During the First World War, many Dutch ships were lost through torpedoing, running on mines, gunning and bombarding, and also by confiscation by both Allied and German forces. DE WADDEN’s sister ship the DE DOLLART was bound from Amsterdam to Lisbon with cargo of tobacco, cigars and Dutch gin.  She called into England and France on this voyage.  Whilst 8 miles south-west of Vigo (Portugal) she was sunk by the German submarine U 82. Three of the nine crew (including the Captain) died. Six survived by rowing towards land on one of  the ship’s lifeboats. DE LAUWERS (like DE WADDEN) survived the war.  She was sold to the Yorke Shipping Property Ltd of Adelaide in Australia. 

As soon as the war’s shipping boom ended DE WADDEN’s owners sold her to Richard Hall of Arklow in the South of Ireland. The Hall family already owned a number of schooners, including the CYMRIC, and the port of Arklow was a major centre of schooner ownership.

From 1922 to 1961, DE WADDEN carried bulk cargoes such as grain, pit-props, china clay, mineral ores, and especially coal from the River Mersey to various Irish ports including Youghal and Dungarvan.

Richard Hall’s son, Victor, became her longest serving Captain, commanding her from 1933 to 1954. Her finest hour came during the Second World War when she was one of a small handful of vessels which provided the vital lifeline of supplies to the Irish Republic, after many other ships had been taken up for the British war effort.

This combination of sail and motor remained economical up to the early 1960s when she finally had to retire in favour of a modern motor coaster. She was therefore sold in Dublin and taken to Dunoon in Scotland for a new and varied career.
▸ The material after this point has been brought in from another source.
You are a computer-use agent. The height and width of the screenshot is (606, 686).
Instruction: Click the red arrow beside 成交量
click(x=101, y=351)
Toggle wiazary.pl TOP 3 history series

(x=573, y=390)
Her tasks ranged from carrying sand to taking out fishing parties, and she appeared in a number of films, including The Onedin Line for the BBC.

She was eventually purchased by the Merseyside Maritime Museum in 1984. In 1987 she was drydocked to allow an extensive program of conservation and restoration. In the early 1990s the Museum briefly ran some onboard tours and education sessions, before this was withdrawn to allow further necessary conservation work to take place. Since then conservation has been ongoing to stabilise her and she has continued to be drydocked next to the Liverpool Pilot Cutter, EDMUND GARDNER.

Where is she now?

DE WADDEN is currently undergoing restoration in dry dock at Liverpool.

Sources

Stammers, M. and Kearon, J. (1986). The Motor schooner De Wadden, Ships Monthly, 18-20.

Tanner, M. (1984). The Ship and Boat Collection. Merseyside Maritime Museum: Liverpool.